## [Exercise directions]
Please copy the listing word for word from its first line up to and including the line with "(x=386, y=174)", leaving the pictures out.

[Begin]

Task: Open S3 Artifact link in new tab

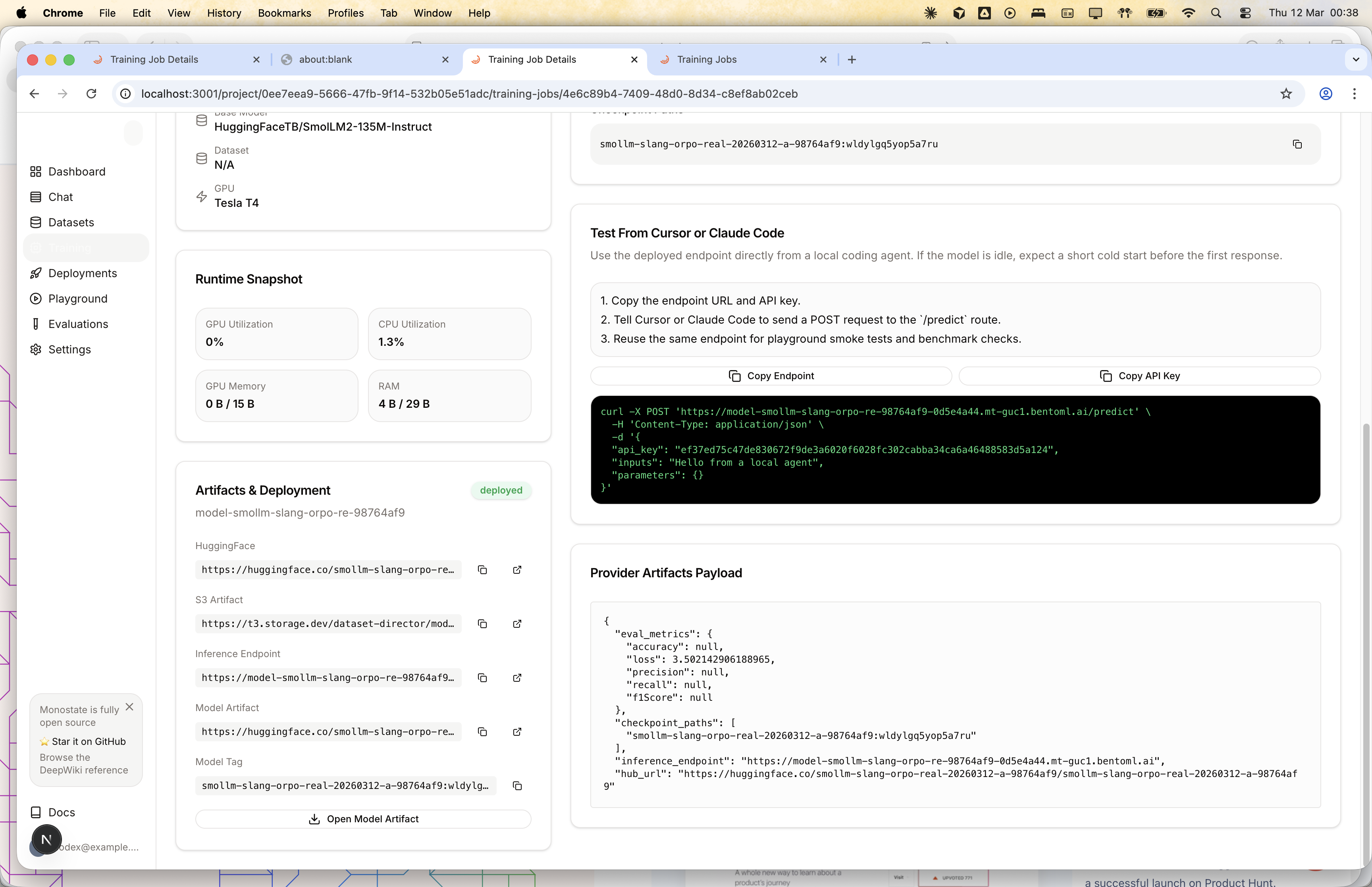Action: [x=517, y=624]
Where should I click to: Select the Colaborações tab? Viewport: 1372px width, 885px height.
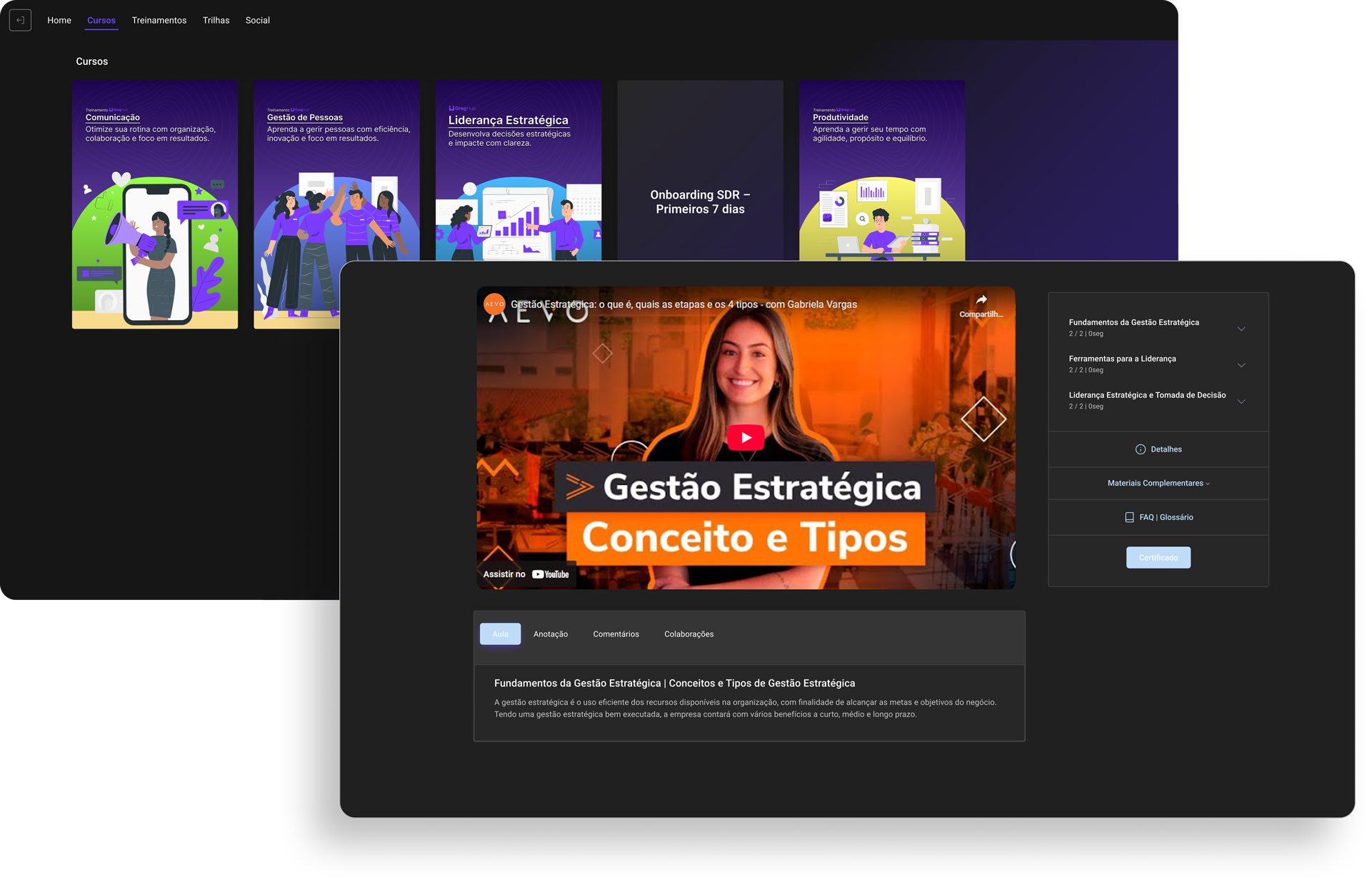(688, 634)
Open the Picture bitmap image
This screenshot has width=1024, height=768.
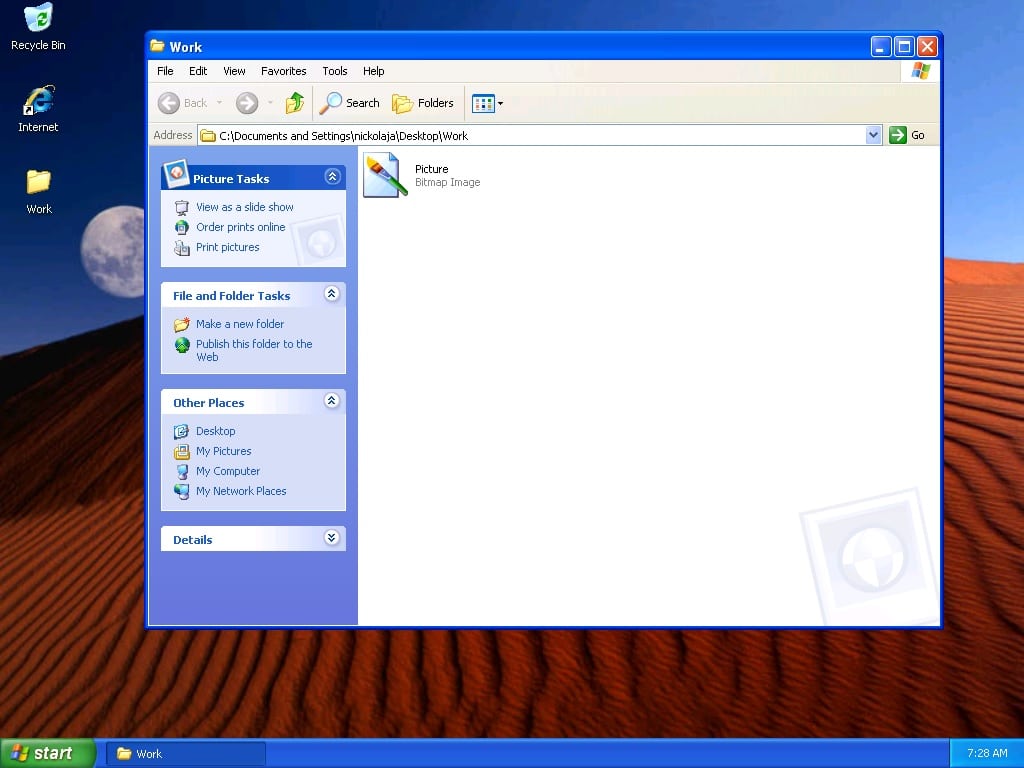(x=386, y=174)
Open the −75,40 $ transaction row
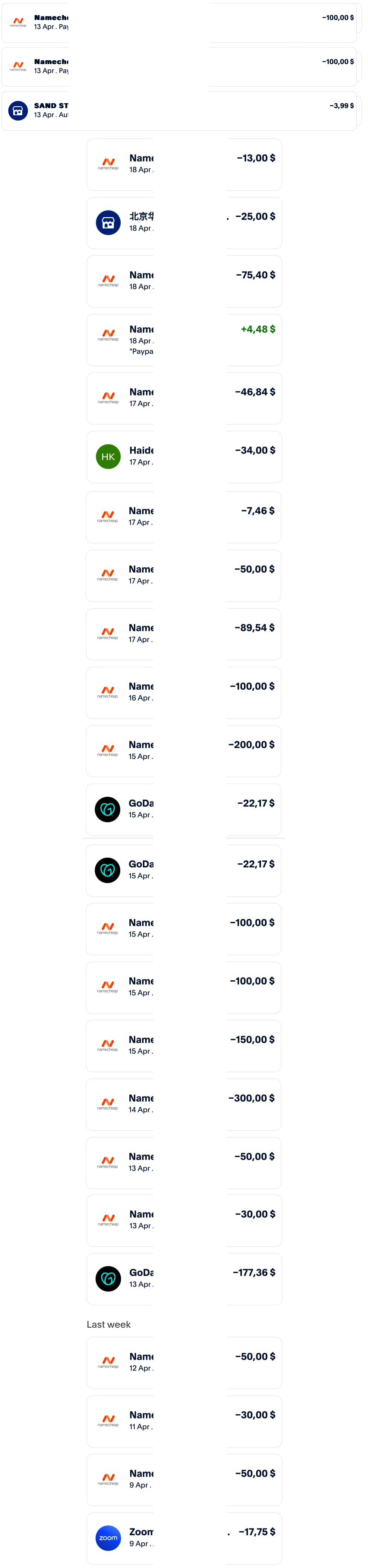 click(x=184, y=281)
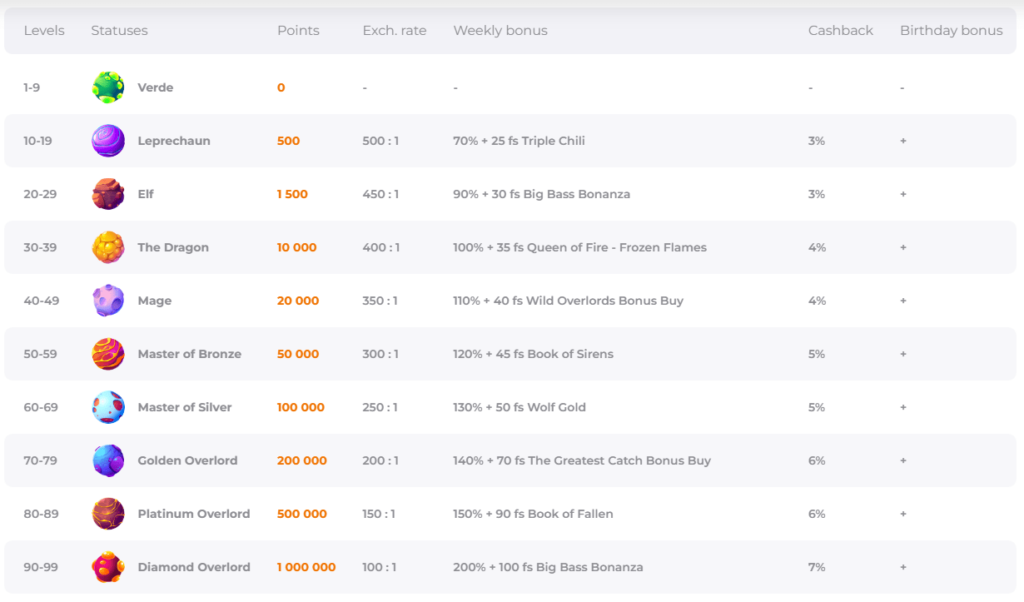Select the 7% cashback value
The height and width of the screenshot is (602, 1024).
coord(816,567)
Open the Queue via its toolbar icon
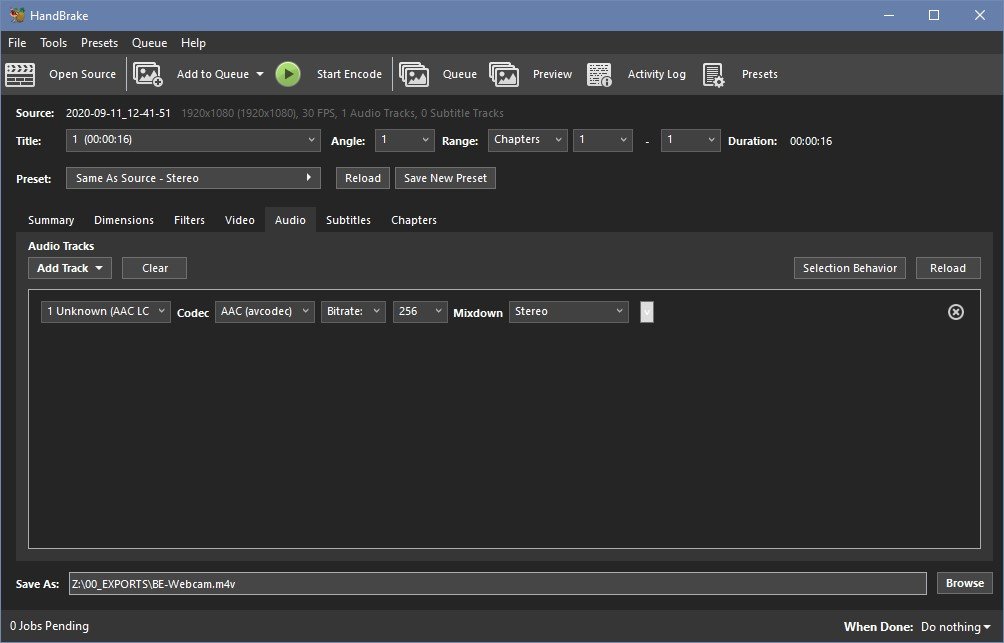Screen dimensions: 1004x643 (x=413, y=74)
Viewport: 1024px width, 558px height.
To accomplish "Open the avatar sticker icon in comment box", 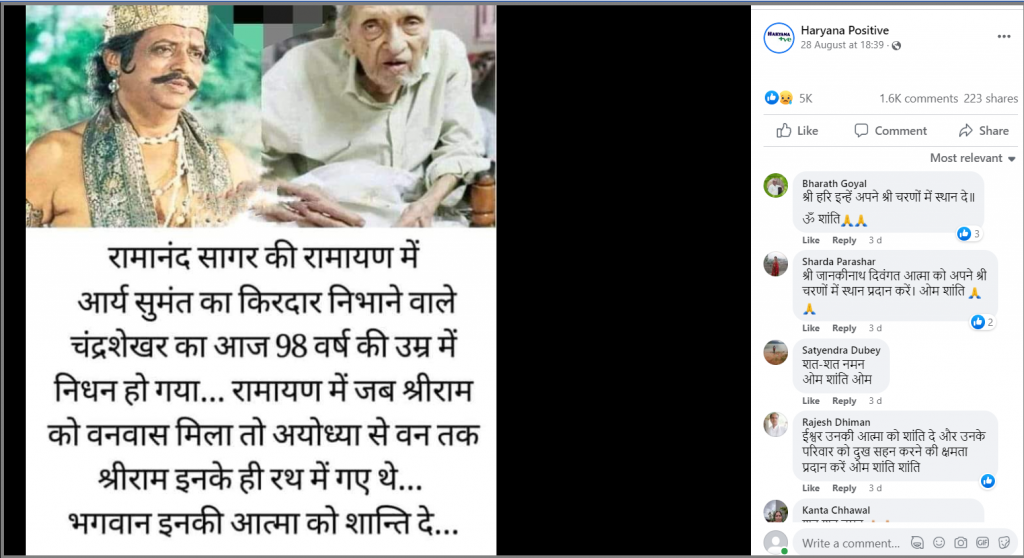I will 917,542.
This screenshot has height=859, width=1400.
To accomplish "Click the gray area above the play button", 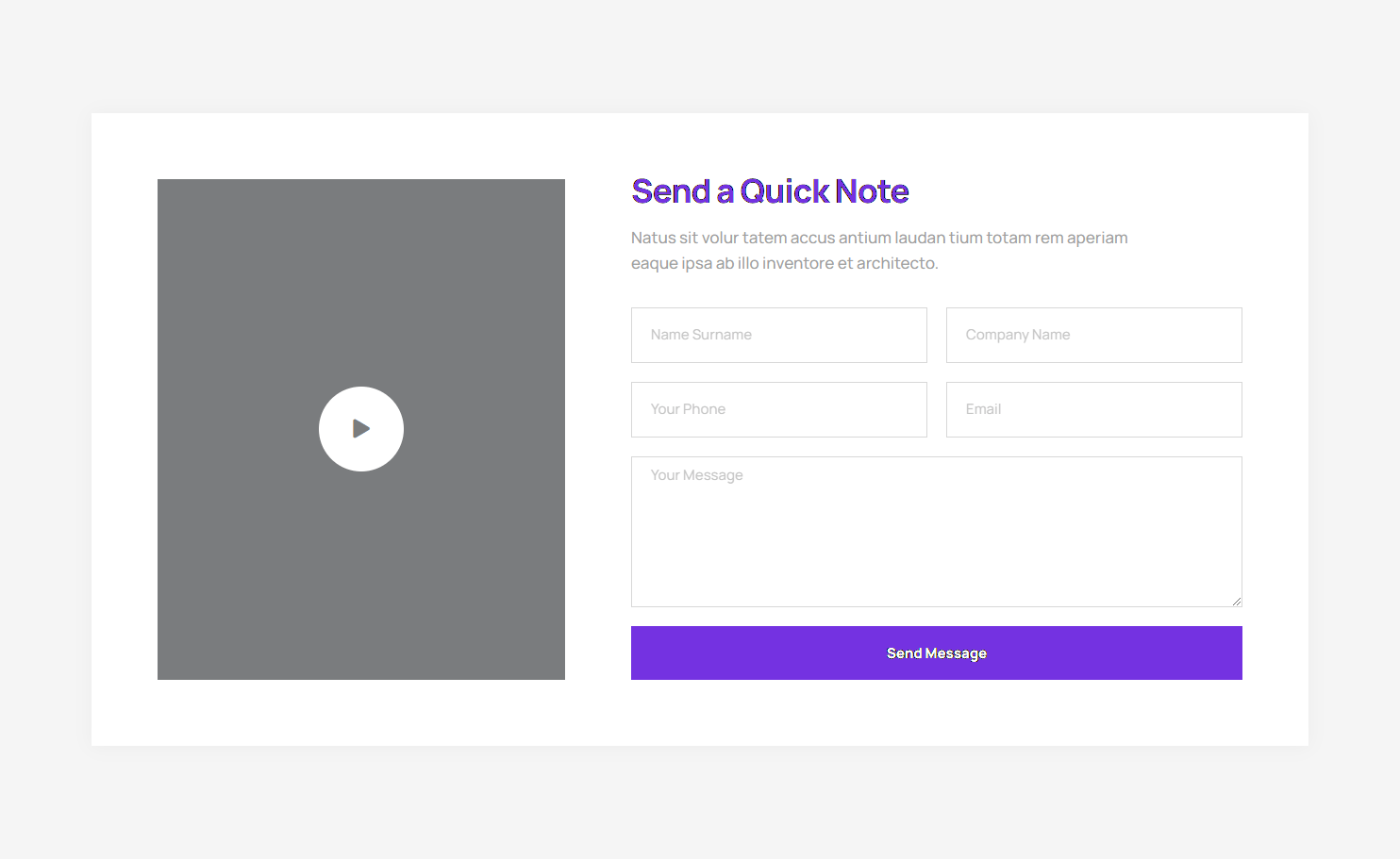I will tap(361, 283).
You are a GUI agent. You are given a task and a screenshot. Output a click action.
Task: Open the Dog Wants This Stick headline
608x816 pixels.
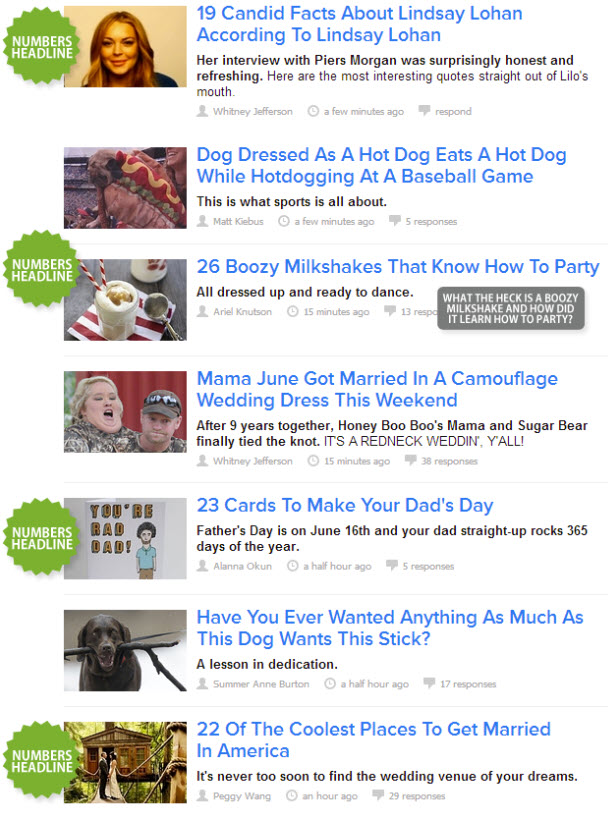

[End]

## [Exercise output]
Task: Open S3 Artifact link in new tab

Action: [x=517, y=624]
Where should I click to: Select the Colaborações tab? Viewport: 1372px width, 885px height.
(688, 634)
Open the Picture bitmap image
This screenshot has width=1024, height=768.
(x=386, y=174)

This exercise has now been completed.